Abdo fails to explicitly disclose a trajectory prediction corresponding to the obstacles and using tensor structures, specifically generating a first tensor corresponding to the obstacles based on the local positions and the local movement states corresponding to the obstacles, wherein the first obstacle tensor corresponds to the first time point and inputting the first obstacle tensor into a scene encoder to generate a first scene encoding, and while Abdo teaches predicting scene flow and motion vectors.
In a related art, Wu’s study teaches: location prediction methods based on trajectory data, including spatiotemporal-pattern-based prediction (Abstract). Wu also teaches location prediction techniques are used for route navigation, and traffic control (Abstract). Wu further states, “Trajectory data characterizes the locations and times of moving objects” (p. 109, left column, lines 7-8). Under the broadest reasonable interpretation, Wu teaches trajectory prediction methods corresponding to obstacles because Wu teaches a prediction method based on trajectory data characterized by locations and times of objects, and obstacles are types of objects.
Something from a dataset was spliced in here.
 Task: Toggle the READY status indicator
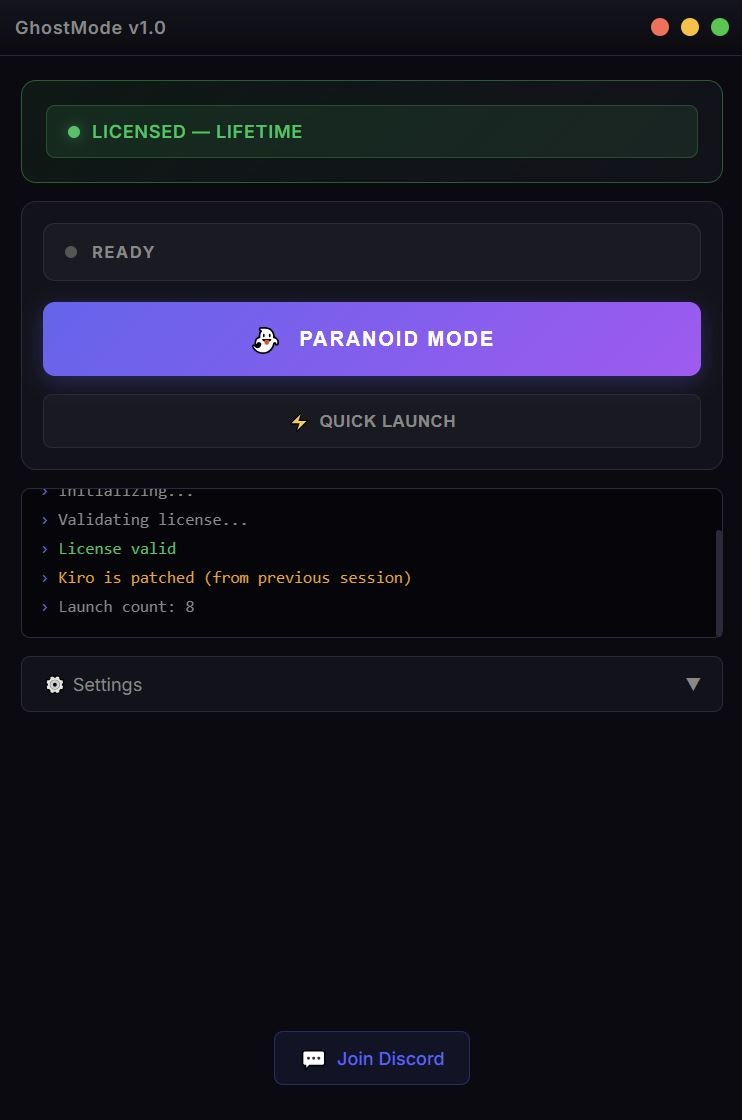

Wu further teaches a preference-based method seen in previous art using tensor structures based on a matrix and matrix factorization that “integrates user, activity, location, and temporal information to predict location” (p. 116, right column, sub-section “4.1.4 Preference-based methods” through p. 117, left column, lines 1-21). While Wu identifies drawbacks of tensor methods to include being both resource and time consuming, Wu also teaches the mobility preference gained by the use of tensor-based methods is an important factor in predicting user location and the use of various data sources used in the model provides new perspectives regarding movement patterns (p. 116, right column, sub-section “4.1.4 Preference-based methods” through p. 117, left column, lines 1-28).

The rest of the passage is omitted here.